**Directions for this task**
Please pull out these lines of the records below verbatim: begin at the line that contains "Given: Expand the Statistics dropdown menu" and stop after the line that contains "(x=118, y=95)".
──────── The data ────────
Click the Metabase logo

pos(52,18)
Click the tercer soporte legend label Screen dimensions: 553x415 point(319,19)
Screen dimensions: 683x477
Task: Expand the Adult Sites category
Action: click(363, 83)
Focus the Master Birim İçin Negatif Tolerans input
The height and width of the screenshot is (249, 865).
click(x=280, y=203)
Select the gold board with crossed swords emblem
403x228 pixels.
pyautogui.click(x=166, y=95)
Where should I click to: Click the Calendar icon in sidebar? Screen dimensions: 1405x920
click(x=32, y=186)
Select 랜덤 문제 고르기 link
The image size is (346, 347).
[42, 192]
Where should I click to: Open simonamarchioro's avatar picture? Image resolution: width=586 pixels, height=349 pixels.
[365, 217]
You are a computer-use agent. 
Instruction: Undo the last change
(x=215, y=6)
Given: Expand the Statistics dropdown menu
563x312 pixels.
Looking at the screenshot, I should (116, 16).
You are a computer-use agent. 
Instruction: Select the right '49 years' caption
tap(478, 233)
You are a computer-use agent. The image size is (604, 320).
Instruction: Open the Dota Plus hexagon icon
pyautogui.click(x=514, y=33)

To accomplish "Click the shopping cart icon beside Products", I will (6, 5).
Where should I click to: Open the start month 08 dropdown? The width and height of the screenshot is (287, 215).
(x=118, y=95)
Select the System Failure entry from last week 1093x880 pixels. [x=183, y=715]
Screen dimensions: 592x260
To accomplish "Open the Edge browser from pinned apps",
────────
**Correct output**
Given: Expand the Statistics dropdown menu
563x312 pixels.
Looking at the screenshot, I should (116, 16).
You are a computer-use agent. 
Instruction: Select the right '49 years' caption
tap(478, 233)
You are a computer-use agent. The image size is (604, 320).
Instruction: Open the Dota Plus hexagon icon
pyautogui.click(x=514, y=33)

To accomplish "Click the shopping cart icon beside Products", I will (6, 5).
Where should I click to: Open the start month 08 dropdown? The width and height of the screenshot is (287, 215).
(x=118, y=95)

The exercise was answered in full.